## Start Dataset records

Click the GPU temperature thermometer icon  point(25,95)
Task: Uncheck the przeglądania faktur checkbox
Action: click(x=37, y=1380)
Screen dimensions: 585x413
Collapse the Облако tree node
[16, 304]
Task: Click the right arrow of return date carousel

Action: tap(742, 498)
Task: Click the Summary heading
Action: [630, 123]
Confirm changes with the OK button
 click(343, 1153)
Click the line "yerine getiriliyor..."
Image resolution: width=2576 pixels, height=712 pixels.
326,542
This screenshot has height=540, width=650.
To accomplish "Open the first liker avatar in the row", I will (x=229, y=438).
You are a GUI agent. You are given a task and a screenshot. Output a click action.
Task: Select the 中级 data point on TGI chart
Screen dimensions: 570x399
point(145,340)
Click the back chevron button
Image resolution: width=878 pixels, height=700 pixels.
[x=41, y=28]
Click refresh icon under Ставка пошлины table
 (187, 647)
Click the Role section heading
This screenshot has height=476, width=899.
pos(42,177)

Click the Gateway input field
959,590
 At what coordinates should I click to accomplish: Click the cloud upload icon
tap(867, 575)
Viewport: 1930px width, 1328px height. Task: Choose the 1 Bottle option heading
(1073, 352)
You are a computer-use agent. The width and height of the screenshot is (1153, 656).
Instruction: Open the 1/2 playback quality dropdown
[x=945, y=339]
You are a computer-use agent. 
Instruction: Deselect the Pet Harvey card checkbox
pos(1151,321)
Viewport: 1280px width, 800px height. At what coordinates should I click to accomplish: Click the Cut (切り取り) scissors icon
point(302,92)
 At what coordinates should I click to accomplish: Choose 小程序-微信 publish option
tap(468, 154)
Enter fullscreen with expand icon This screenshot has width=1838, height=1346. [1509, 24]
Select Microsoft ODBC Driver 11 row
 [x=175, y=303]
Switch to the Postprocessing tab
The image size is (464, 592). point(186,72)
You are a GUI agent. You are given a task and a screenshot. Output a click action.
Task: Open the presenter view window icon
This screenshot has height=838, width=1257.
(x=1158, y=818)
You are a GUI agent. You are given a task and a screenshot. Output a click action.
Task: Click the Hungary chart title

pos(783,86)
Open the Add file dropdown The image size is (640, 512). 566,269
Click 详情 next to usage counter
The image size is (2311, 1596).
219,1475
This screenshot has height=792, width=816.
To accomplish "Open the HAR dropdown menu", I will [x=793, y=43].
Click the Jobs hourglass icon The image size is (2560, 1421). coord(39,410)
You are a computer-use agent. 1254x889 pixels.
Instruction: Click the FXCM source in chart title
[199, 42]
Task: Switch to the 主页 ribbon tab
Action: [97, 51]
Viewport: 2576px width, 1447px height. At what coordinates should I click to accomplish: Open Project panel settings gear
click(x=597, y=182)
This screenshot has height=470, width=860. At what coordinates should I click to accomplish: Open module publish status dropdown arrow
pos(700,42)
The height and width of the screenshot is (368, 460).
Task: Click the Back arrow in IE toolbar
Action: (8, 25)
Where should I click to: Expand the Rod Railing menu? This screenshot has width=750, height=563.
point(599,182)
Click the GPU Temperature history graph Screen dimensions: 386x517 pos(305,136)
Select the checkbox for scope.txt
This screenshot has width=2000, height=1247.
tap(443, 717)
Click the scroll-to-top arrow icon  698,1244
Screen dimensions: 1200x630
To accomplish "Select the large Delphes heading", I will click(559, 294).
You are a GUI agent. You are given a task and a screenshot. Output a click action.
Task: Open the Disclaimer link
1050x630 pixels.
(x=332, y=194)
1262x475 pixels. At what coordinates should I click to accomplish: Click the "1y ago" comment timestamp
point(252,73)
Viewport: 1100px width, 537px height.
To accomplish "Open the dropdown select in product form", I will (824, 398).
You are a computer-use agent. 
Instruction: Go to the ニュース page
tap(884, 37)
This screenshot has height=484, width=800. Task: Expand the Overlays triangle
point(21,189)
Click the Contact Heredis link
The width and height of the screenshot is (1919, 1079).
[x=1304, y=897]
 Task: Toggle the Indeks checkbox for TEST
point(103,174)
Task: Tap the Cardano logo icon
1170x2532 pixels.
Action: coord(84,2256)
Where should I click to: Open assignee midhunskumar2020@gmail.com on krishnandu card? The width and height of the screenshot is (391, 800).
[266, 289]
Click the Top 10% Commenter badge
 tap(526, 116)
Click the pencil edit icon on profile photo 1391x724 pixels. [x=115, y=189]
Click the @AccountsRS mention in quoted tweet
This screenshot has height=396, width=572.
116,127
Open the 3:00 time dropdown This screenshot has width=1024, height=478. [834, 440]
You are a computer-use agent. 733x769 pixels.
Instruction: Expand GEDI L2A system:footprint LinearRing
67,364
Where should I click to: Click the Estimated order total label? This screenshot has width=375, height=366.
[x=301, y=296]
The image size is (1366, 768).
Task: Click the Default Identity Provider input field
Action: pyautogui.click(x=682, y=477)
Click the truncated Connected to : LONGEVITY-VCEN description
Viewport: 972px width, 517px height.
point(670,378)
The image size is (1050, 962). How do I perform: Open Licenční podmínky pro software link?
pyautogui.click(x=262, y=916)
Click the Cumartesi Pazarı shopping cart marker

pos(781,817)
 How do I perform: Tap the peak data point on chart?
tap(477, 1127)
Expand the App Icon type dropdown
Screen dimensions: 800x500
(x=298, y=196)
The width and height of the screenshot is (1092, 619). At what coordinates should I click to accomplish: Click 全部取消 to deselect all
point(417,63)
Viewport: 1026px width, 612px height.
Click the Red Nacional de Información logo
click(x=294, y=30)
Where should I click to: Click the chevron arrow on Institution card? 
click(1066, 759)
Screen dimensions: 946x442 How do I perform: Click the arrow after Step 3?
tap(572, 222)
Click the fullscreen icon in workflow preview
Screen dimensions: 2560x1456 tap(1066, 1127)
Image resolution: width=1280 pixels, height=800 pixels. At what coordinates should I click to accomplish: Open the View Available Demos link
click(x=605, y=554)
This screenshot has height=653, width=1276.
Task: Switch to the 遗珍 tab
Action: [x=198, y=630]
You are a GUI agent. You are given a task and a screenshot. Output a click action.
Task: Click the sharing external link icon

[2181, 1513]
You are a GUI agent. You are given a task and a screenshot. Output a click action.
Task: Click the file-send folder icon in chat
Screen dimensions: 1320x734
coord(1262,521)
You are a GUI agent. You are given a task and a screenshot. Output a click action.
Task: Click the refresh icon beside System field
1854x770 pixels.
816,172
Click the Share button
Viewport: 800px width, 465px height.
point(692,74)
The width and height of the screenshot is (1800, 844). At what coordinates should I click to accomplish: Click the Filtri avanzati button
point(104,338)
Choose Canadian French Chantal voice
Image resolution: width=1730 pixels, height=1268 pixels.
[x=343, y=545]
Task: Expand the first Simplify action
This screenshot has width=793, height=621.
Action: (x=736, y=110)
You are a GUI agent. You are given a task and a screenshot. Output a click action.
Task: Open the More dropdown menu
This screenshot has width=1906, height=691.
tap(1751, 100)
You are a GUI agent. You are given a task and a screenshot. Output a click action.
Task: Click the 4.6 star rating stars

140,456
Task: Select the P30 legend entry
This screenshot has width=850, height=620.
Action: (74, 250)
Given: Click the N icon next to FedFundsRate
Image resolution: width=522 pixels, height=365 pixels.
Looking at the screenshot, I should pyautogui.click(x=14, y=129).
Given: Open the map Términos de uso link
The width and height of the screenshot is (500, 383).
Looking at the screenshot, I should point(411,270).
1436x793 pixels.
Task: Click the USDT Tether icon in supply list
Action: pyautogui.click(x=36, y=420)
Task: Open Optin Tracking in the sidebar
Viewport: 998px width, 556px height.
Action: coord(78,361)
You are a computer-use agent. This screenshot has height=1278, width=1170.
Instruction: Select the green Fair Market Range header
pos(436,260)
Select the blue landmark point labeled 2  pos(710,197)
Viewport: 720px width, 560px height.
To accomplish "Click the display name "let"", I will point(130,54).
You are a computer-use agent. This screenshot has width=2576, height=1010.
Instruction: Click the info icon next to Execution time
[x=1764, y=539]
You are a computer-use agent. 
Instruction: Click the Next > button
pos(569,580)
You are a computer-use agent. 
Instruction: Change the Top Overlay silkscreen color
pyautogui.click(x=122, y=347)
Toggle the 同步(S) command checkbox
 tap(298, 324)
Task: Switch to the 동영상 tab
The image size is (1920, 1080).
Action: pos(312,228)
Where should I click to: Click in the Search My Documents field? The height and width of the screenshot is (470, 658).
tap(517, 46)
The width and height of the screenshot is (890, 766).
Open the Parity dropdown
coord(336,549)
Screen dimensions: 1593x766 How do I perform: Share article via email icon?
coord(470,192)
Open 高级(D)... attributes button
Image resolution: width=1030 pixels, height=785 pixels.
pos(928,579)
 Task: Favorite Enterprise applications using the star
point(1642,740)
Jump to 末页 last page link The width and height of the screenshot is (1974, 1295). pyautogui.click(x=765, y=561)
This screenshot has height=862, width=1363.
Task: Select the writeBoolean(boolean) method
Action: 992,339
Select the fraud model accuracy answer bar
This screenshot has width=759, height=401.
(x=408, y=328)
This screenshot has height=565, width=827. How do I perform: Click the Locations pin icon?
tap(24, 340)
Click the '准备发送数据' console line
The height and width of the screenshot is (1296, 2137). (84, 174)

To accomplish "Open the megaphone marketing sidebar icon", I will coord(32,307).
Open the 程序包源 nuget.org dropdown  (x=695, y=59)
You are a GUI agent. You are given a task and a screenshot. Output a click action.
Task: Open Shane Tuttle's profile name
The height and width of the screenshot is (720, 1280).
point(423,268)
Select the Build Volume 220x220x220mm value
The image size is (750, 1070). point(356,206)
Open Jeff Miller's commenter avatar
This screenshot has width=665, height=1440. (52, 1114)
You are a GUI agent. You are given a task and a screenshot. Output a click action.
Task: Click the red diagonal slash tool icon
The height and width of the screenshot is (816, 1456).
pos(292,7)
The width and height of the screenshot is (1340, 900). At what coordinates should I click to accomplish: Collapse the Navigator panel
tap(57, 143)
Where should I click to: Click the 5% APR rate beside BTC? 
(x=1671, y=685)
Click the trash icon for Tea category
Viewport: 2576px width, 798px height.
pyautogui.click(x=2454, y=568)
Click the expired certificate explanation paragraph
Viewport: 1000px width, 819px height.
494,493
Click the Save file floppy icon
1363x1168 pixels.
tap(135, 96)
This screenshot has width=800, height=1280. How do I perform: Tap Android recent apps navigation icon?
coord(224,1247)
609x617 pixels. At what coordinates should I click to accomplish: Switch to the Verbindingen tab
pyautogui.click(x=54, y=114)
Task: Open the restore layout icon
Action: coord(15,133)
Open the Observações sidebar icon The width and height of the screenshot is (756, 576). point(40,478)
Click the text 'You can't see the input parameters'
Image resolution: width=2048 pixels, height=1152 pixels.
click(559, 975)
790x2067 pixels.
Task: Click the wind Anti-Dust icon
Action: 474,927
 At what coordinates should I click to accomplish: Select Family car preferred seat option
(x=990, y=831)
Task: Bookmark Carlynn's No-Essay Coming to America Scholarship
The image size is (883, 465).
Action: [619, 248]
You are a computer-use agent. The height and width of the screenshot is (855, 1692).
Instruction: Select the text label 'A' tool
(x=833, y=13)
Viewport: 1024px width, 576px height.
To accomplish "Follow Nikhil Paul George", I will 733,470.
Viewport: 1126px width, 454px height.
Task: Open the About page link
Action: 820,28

## End Dataset records

• Directions for this task: Copy the records, beginning at the line that has "Task: Open Optin Tracking in the sidebar" and stopping after the line that has "(x=408, y=328)", and swap "Instruction" for "Goal" throughout while leaving everything else the same.

• Response below:
Task: Open Optin Tracking in the sidebar
Viewport: 998px width, 556px height.
Action: coord(78,361)
You are a computer-use agent. This screenshot has height=1278, width=1170.
Goal: Select the green Fair Market Range header
pos(436,260)
Select the blue landmark point labeled 2  pos(710,197)
Viewport: 720px width, 560px height.
To accomplish "Click the display name "let"", I will point(130,54).
You are a computer-use agent. This screenshot has width=2576, height=1010.
Goal: Click the info icon next to Execution time
[x=1764, y=539]
You are a computer-use agent. 
Goal: Click the Next > button
pos(569,580)
You are a computer-use agent. 
Goal: Change the Top Overlay silkscreen color
pyautogui.click(x=122, y=347)
Toggle the 同步(S) command checkbox
 tap(298, 324)
Task: Switch to the 동영상 tab
The image size is (1920, 1080).
Action: pos(312,228)
Where should I click to: Click in the Search My Documents field? The height and width of the screenshot is (470, 658).
tap(517, 46)
The width and height of the screenshot is (890, 766).
Open the Parity dropdown
coord(336,549)
Screen dimensions: 1593x766 How do I perform: Share article via email icon?
coord(470,192)
Open 高级(D)... attributes button
Image resolution: width=1030 pixels, height=785 pixels.
pos(928,579)
 Task: Favorite Enterprise applications using the star
point(1642,740)
Jump to 末页 last page link The width and height of the screenshot is (1974, 1295). pyautogui.click(x=765, y=561)
This screenshot has height=862, width=1363.
Task: Select the writeBoolean(boolean) method
Action: 992,339
Select the fraud model accuracy answer bar
This screenshot has width=759, height=401.
(x=408, y=328)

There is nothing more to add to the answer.